To wit, a study recently cited by our friends at The Daily Reckoning finds that “a 60-year-old rich smoker has less chance of dropping dead than a 60-year-old poor non-smoker.”
Ways to reduce stress are many. But since most of the thinking we do here at Elliott Wave International is non-conventional, here’s a non-conventional way of stress management for you to consider: fractals.
Fractals are objects that are similarly shaped at different scales. The world around us is full of these self-repeating geometric configurations. A classic example Robert Prechter gives in his Conquer the Crash is that of “the line that delineates a seacoast. When viewed from space, a seacoast has certain irregularity of contour. If we were to drop to ten miles above the earth, we would see only a portion of the seacoast, but the irregularity of contour of that portion would resemble that of the whole. From a hundred feet up in a balloon, the same thing would be true.”
Many other physical objects that scientists had always presumed chaotic – such as snowflakes, clouds and mountain ranges – also consist of self-repeating patterns, it turns out. And what's very interesting, a couple of years ago a University of Oregon physics professor proved that nature’s fractal patterns – like those found in trees or clouds – have a calming effect on humans.
Psychologists have always recommended gazing at trees if one wants to calm down.

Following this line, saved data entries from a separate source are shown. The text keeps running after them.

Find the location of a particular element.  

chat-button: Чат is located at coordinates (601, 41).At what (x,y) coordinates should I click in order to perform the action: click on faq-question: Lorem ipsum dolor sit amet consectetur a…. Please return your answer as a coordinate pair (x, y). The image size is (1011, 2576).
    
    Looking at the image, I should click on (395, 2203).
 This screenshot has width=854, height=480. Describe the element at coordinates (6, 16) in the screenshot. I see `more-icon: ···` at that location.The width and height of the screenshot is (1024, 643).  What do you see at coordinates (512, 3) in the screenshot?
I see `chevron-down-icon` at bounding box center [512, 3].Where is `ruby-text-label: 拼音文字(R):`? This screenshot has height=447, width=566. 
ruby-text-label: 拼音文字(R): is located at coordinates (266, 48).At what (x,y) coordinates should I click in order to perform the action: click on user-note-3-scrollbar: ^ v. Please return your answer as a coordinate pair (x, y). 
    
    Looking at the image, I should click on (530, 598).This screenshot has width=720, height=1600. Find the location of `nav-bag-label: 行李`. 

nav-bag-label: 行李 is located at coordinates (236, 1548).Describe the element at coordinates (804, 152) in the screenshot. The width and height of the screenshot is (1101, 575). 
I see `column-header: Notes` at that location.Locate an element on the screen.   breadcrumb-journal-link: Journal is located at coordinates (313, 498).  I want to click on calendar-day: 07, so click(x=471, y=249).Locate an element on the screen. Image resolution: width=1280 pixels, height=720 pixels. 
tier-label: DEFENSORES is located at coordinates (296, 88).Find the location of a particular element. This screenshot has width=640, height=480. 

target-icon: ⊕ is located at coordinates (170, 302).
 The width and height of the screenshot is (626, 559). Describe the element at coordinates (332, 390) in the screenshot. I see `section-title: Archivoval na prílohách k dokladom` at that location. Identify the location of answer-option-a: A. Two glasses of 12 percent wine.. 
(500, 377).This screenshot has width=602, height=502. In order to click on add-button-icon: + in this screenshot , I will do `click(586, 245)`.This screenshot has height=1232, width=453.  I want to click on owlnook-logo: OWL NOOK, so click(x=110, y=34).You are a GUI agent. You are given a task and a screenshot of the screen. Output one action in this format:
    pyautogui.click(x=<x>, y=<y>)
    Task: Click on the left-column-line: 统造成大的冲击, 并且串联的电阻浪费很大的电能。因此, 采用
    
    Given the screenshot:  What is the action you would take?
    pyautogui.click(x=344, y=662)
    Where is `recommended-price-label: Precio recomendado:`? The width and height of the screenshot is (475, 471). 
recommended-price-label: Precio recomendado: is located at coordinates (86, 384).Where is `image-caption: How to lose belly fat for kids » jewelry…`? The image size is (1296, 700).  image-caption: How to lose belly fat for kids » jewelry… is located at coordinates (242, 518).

Well, now we know why: Trees are arguably nature’s most abundant fractally-patterned objects, and simply looking at them “can cut our stress levels up to 60%.” (Associated Press)
The professor’s experiments show that humans clearly prefer objects that contain fractal patterns to those that don’t. It’s possible that we find fractals satisfying because similar patterns may exist in our brains. After all, we already know there are fractal patterns within a human body – such as those found in the nervous system, in “our heart rhythm and eye movements,” and possibly in “our footsteps, or even in the way we sway about when we try to recover our balance.”
The presence of fractals may even be the reason why we like some works of art and dislike others. For example, Jackson Pollock’s seemingly random, paint-dripped canvases “actually contain sophisticated fractal patterns.”
As you may know, the Elliott Wave Principle teaches that movements of the financial markets are also fractal. If you study charts of any free, liquid market, you will see that each chart consists of multiple self-repeating patterns – from tiny moves that last only a few seconds to waves that span centuries. What’s more, the Wave Principle says that the number of fractal patterns in the markets is fixed: Thirteen, and they occur over and over.
Elliott wave patterns exist for a reason: They reflect investors' collective mood, or sentiment. It rises and falls rhythmically, and price charts reveal that rhythm because investors buy when they are hopeful and sell when they are afraid. In the stock market, social mood is the filter through which all judgments are made about sales, earnings, profits, management and prospects for the future. For example, when sentiment is positive, management changes represent "a fresh start" and thus a buying opportunity. When sentiment is negative, management changes "confirm that a company is in trouble" and "investors should abandon ship before things grow worse."
The limited number of self-repeating Elliott wave patterns – thirteen – is exactly what makes markets predictable. Once you know where you are within a pattern, you know which part comes next! Of course, there is enough variability in the patterns to ensure plenty of mistakes in judgment, but pattern analysis still gives traders a great advantage – and thus a calmer mind.